▸ **About this exercise**
Write out exactly, and only, the lines from the one containing "[listitem] (735, 807)" through the last line of the listing below.

══ Excerpted data

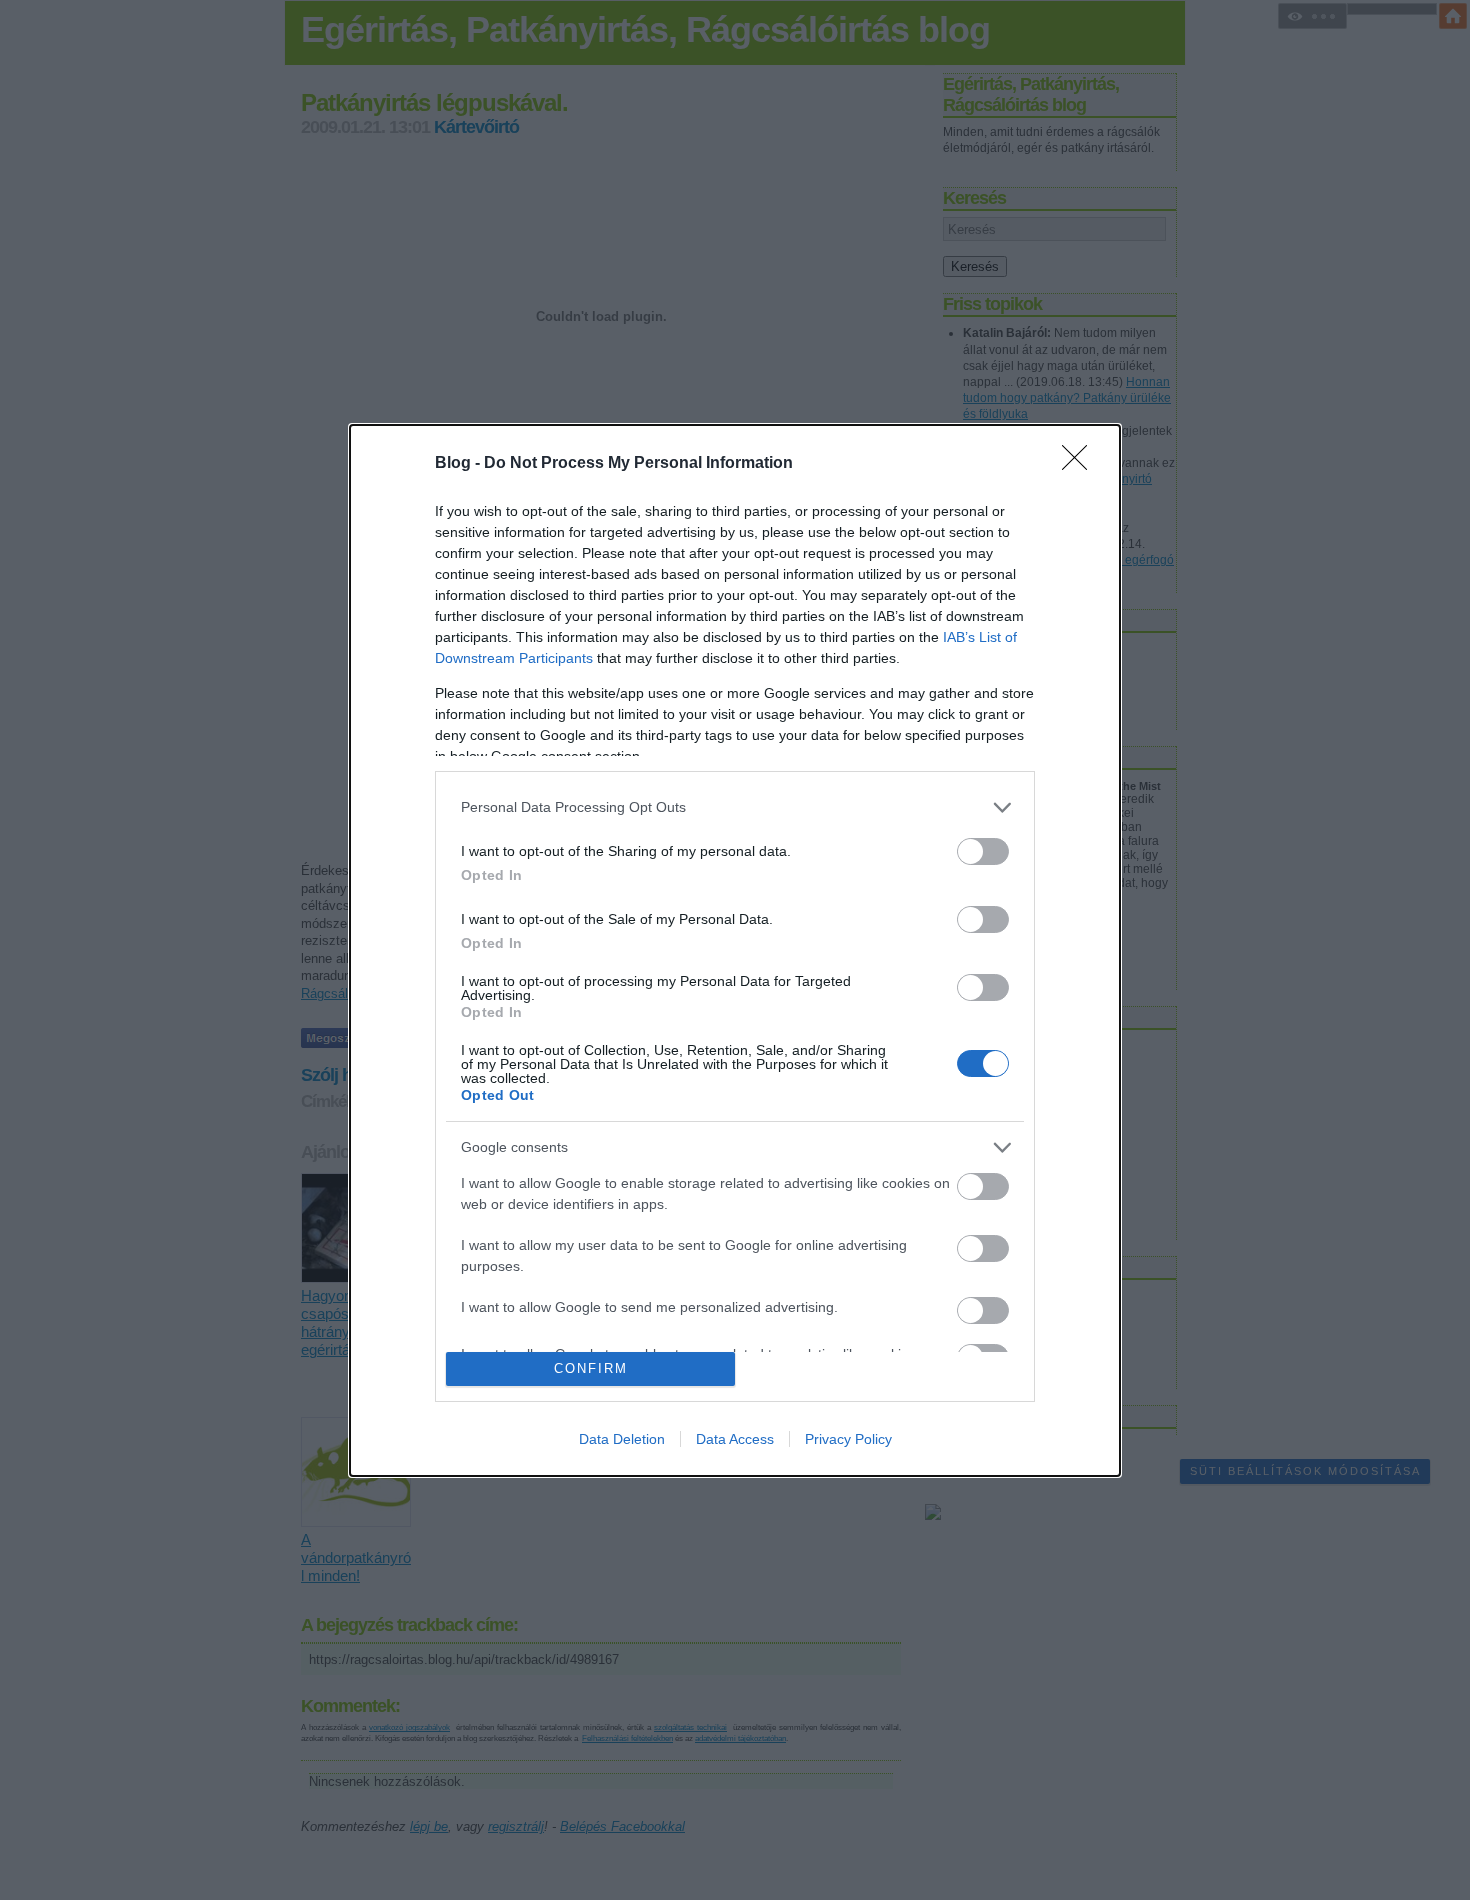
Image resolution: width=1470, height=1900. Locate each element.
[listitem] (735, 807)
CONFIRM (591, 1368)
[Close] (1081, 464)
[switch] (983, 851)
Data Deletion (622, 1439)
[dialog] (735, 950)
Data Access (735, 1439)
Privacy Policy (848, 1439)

════

▸ **Exercise answer**
[listitem] (735, 807)
CONFIRM (591, 1368)
[Close] (1081, 464)
[switch] (983, 851)
Data Deletion (622, 1439)
[dialog] (735, 950)
Data Access (735, 1439)
Privacy Policy (848, 1439)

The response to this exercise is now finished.